Tanık A.D’nin savcı C.Ç. ile Rezan Epözdemir’in 150 bin dolar karşılığında tutuklu şüphelilerin tahliyesini sağlayacağı yönündeki iddiaları hakkındaki soruyu cevaplayan Epözdemir, “Bahsettiğiniz dosyadaki şüpheliler 15.06.2021 tarihinde tahliye olmuşlardır. A.D. ise beyanında bu dosya kapsamında 150 bin dolar rüşvet karşılığında anlaşıldığını iddia etmiştir. Göstermiş olduğunuz kayıttaki mesajlaşma ise 07.07.2021 tarihindedir. Atalay’ın beyanını kesinlikle kabul etmemekle birlikte, beyana göre, benim bu parayı en geç 14.06.2021 tarihinde almam gerekiyordu. Göstermiş olduğunuz mesaj kayıtlarının olduğu 07.07.2021 tarihinde bu şahıslar zaten tutuksuz yargılanmaktadır. Bu şahıslar tekrardan aynı dosya kapsamında Yargıtay 5 Ceza Dairesi’nin de yargılama konusu olan suçüstü halinin yapıldığı 29.09.2021 tarihinde gözaltına alınmışlardır. Daha sonra Adli Kontrol şartıyla serbest bırakılmışlardır. Ben 07.07.2021 tarihinde veya bu tarihe yakın tarihlerde savcı C.Ç. ile buluşup buluşmadığımı, şayet buluşmuş isem C.Ç.’nin bana kendisine daha önce vermiş olduğum borca ilişkin bir ödeme yapıp yapmadığını hatırlamıyorum. Zaten aradan yaklaşık 5 sene geçmiştir. Hatırlamam hayatın olağan akışına da aykırıdır” ifadelerini kullandı.
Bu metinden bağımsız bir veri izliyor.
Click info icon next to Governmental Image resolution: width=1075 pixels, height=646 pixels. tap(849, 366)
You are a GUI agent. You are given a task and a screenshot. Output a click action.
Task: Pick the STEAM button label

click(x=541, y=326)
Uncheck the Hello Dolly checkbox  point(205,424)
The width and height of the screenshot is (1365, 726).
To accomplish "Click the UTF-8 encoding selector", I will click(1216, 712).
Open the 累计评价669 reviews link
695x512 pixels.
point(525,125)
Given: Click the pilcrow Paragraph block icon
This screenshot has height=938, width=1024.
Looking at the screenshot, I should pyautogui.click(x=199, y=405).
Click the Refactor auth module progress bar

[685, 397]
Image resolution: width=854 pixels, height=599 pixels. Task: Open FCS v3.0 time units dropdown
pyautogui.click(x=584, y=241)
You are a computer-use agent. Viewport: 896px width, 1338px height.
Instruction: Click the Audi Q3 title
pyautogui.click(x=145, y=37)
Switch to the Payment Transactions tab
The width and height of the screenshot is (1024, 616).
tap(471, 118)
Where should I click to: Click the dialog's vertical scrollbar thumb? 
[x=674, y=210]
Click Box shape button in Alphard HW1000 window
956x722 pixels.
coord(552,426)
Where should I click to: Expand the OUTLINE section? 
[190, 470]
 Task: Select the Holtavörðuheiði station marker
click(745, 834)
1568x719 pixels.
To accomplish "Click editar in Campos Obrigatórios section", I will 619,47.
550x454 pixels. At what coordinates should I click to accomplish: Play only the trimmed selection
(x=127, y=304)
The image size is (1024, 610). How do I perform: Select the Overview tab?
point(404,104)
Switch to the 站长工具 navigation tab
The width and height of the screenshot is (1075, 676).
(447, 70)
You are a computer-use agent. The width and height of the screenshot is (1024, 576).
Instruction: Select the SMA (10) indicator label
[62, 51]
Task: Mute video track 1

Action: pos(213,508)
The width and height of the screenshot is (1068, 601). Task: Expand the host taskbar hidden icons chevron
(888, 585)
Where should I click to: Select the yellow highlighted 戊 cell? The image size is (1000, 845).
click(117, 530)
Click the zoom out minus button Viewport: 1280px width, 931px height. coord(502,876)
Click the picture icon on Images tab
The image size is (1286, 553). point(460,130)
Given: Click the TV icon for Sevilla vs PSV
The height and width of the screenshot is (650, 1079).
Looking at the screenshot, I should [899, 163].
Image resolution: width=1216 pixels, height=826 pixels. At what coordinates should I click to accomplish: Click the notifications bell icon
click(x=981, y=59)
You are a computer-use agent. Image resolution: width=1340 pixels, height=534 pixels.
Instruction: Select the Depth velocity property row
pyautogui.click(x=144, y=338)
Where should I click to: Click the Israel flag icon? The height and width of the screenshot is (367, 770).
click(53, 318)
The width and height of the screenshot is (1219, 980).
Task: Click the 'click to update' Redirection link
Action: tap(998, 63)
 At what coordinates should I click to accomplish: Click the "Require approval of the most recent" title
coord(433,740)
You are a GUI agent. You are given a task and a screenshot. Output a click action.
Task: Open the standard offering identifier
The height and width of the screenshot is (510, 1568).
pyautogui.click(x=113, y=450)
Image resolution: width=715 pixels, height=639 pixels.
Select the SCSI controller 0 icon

“BU DELİLLERİN TAMAMI NUNUKA AYKIRIDIR”

Epözdemir’in ofisinde yapılan aramada borçlusu savcı C.Ç. alacaklısı ise Rezan Epözdemir olan toplam 2 milyon 490 bin lira bedelli 2 adet bono ele geçirildi. Savcı C.Ç. ile Rezan Epözdemir’in telefonlarının 08.07.2021 günü gece saatlerinde ortak baz istasyonundan sinyal verdiğinin tespit edilmesiyle birlikte değerlendirildiğinde, bonolardan birinin rüşvet alınan paranın C.Ç’de kalması karşılığında düzenlendiği yönünde kanaat oluşturuldu. Bu hususla ilgili soruyu cevaplayan Epözdemir, “İfademin başında da soruşturmanın 2802 sayılı kanunun 86. Maddesi uyarınca HSK müfettişleri tarafından yürütülmesi gerektiğini düşündüğümü söylemiştim. Buna ilişkin Yargıtay Genel Ceza Kurulunun ve Anayasa Mahkemesinin emsal kararlarını sunmuştum. Bu sebeple dosya HSK’ya gönderilmeli ve kıymetli evrak olanlar tarafımıza iade edilmelidir. Özel hayata ilişkin dosya kapsamına giren evraklar ise imha edilmelidir. Soruşturma yetkisi olmayan İstanbul Cumhuriyet Başsavcılığının delil toplama yetkisi de bu sebeple yoktur. Bu sebeple İstanbul Cumhuriyet Başsavcılığı tarafından yapılan soruşturma işlemleri kapsamında elde edilen delillerin tamamı, ‘Zehirli ağacın meyvesi de zehirlidir’ ilkesi gereği hukuka aykırıdır. Delil olarak kullanılamaz. Dolayısıyla hukuksuz delil niteliğindeki bu bonolar soruşturmaya konu olmamalıdır. Hukuka aykırı arama ile elde edilen bonolara ilişkin sorulara cevap vermek istemiyorum. Hükme esas alınamazlar. Bu belgeler alacak iddiamı tevsik eder mahiyettedir. Bu konuda HSK nezdinde hukuki başvurularda bulunacağımı da beyan etmek isterim” dedi.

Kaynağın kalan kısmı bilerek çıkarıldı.